Obstet Gynecol. 2015 Feb;125(2):521-525. doi: 10.1097/01.AOG.0000460762.59152.d7.
Acute-onset, severe systolic hypertension; severe diastolic hypertension; or both can occur in pregnant women or women in the postpartum period. Introducing standardized, evidence-based clinical guidelines for the management of patients with preeclampsia and eclampsia has been demonstrated to reduce the incidence of adverse maternal outcomes. Individuals and institutions should have mechanisms in place to initiate the prompt administration of medication when a patient presents with a hypertensive emergency.

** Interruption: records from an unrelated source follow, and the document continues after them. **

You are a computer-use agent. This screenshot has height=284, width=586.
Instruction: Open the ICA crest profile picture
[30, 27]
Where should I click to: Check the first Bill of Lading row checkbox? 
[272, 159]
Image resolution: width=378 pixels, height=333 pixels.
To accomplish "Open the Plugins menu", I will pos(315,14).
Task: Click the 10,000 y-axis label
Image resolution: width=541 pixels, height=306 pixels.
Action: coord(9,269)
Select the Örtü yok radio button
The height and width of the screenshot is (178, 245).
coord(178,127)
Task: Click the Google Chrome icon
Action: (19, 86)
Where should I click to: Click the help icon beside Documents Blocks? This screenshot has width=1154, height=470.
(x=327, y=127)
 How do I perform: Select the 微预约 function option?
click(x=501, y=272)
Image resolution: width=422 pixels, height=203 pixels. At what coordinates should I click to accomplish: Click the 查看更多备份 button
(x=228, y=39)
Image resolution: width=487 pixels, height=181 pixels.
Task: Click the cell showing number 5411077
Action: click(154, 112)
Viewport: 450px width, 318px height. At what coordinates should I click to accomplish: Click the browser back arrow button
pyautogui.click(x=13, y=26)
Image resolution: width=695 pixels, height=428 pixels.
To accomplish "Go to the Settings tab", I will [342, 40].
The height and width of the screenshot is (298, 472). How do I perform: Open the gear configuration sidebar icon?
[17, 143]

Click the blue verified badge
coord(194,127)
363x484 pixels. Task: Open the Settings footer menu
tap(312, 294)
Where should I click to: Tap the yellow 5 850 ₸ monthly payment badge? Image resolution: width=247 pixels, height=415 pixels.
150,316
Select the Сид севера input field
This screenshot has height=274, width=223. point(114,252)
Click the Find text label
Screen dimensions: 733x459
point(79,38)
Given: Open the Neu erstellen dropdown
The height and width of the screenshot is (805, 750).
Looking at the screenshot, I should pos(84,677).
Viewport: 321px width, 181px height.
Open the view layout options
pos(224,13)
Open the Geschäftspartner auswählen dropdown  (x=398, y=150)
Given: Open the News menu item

Once the hypertensive emergency is treated, a complete and detailed evaluation of maternal and fetal well-being is needed with consideration of, among many issues, the need for subsequent pharmacotherapy and the appropriate timing of delivery.
急性起病的重度收缩期高血压、重度舒张期高血压或两者均可发生于孕妇或产后女性。已证明引入标准化、循证的子痫前期和子痫患者管理临床指南可降低孕产妇不良结局的发生率。当患者出现高血压急症时,个人和机构应具备及时给药的机制。一旦高血压急症得到治疗,就需要对母婴健康进行全面、详细的评估,其中要考虑诸多问题,包括后续药物治疗的必要性以及合适的分娩时机。